▸ **Exercise brief**
Restate word for word each line of the data, starting at the one containing "Select the Italic text style option" and running through the last.

*****

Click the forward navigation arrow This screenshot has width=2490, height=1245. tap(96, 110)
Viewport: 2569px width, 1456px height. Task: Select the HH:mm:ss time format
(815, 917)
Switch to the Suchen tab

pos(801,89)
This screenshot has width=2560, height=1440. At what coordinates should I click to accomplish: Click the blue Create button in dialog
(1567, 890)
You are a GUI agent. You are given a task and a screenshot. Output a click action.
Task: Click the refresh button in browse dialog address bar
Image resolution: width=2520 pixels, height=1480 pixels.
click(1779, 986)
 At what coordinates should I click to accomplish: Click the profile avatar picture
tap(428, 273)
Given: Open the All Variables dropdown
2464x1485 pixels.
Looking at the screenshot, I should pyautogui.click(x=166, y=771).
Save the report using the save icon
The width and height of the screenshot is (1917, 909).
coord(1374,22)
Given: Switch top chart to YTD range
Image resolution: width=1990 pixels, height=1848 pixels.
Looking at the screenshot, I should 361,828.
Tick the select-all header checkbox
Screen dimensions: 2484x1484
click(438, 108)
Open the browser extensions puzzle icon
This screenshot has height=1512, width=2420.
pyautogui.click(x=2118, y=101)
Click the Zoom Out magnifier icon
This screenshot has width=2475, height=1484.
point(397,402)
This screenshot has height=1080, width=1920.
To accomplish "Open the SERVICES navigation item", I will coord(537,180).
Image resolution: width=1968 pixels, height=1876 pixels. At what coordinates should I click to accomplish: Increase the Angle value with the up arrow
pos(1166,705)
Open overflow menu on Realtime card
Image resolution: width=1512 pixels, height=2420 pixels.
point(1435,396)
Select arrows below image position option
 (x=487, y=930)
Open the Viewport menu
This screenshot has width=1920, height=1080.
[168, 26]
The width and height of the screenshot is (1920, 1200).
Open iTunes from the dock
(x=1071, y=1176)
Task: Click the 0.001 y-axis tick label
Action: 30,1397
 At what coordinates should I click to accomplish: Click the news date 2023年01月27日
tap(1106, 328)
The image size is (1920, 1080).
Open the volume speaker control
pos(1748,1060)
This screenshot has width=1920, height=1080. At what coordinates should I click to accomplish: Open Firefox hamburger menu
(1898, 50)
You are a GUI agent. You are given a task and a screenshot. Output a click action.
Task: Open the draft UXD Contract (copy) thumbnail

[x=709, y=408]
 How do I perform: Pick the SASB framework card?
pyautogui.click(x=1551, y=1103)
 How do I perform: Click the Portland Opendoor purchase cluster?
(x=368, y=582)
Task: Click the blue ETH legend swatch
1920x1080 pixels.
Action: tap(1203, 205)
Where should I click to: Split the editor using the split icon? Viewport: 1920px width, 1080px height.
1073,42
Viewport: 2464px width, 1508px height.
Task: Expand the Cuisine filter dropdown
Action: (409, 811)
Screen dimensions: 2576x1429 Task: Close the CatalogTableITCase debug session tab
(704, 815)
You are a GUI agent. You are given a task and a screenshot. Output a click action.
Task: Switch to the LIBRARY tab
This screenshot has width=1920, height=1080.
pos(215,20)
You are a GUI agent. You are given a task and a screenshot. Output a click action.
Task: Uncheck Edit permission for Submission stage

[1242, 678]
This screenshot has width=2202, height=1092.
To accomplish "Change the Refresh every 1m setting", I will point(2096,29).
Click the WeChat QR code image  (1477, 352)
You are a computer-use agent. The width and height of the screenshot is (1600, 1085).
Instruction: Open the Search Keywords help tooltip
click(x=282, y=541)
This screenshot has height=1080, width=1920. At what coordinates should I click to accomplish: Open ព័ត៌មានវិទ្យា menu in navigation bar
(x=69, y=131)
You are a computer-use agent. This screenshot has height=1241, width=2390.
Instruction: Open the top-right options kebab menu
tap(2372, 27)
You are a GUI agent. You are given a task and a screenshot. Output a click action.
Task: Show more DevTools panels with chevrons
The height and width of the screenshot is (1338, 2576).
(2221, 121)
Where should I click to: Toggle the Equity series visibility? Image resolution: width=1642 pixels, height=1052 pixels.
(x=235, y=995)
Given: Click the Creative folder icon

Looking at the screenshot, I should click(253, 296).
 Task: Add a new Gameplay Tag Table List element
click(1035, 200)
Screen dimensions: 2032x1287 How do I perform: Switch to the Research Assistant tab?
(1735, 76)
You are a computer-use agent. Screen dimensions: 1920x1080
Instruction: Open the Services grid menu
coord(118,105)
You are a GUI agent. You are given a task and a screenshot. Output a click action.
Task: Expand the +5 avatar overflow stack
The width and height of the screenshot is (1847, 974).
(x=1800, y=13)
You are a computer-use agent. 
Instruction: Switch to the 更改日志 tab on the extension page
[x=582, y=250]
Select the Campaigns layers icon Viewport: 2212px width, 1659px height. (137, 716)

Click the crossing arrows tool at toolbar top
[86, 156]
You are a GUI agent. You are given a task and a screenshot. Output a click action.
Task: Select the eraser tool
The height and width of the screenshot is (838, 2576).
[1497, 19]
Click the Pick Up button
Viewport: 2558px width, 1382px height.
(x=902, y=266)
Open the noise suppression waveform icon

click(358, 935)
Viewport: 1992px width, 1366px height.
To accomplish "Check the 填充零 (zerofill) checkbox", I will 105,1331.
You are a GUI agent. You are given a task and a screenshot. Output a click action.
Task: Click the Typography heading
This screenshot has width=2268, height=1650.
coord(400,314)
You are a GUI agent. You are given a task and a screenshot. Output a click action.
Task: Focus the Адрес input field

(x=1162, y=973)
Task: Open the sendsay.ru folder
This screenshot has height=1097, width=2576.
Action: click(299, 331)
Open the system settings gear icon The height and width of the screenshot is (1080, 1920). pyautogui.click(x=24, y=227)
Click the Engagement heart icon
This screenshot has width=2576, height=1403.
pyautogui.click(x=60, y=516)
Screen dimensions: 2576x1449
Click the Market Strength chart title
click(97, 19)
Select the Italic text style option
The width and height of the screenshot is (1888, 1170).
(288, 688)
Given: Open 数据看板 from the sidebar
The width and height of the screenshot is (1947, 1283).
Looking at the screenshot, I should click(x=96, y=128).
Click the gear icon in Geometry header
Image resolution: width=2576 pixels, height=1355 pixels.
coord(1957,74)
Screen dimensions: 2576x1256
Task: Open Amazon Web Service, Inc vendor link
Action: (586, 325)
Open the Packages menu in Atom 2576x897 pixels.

*****

▸ **Finished exercise**
Select the Italic text style option
The width and height of the screenshot is (1888, 1170).
(288, 688)
Given: Open 数据看板 from the sidebar
The width and height of the screenshot is (1947, 1283).
Looking at the screenshot, I should click(x=96, y=128).
Click the gear icon in Geometry header
Image resolution: width=2576 pixels, height=1355 pixels.
coord(1957,74)
Screen dimensions: 2576x1256
Task: Open Amazon Web Service, Inc vendor link
Action: (586, 325)
Open the Packages menu in Atom 2576x897 pixels.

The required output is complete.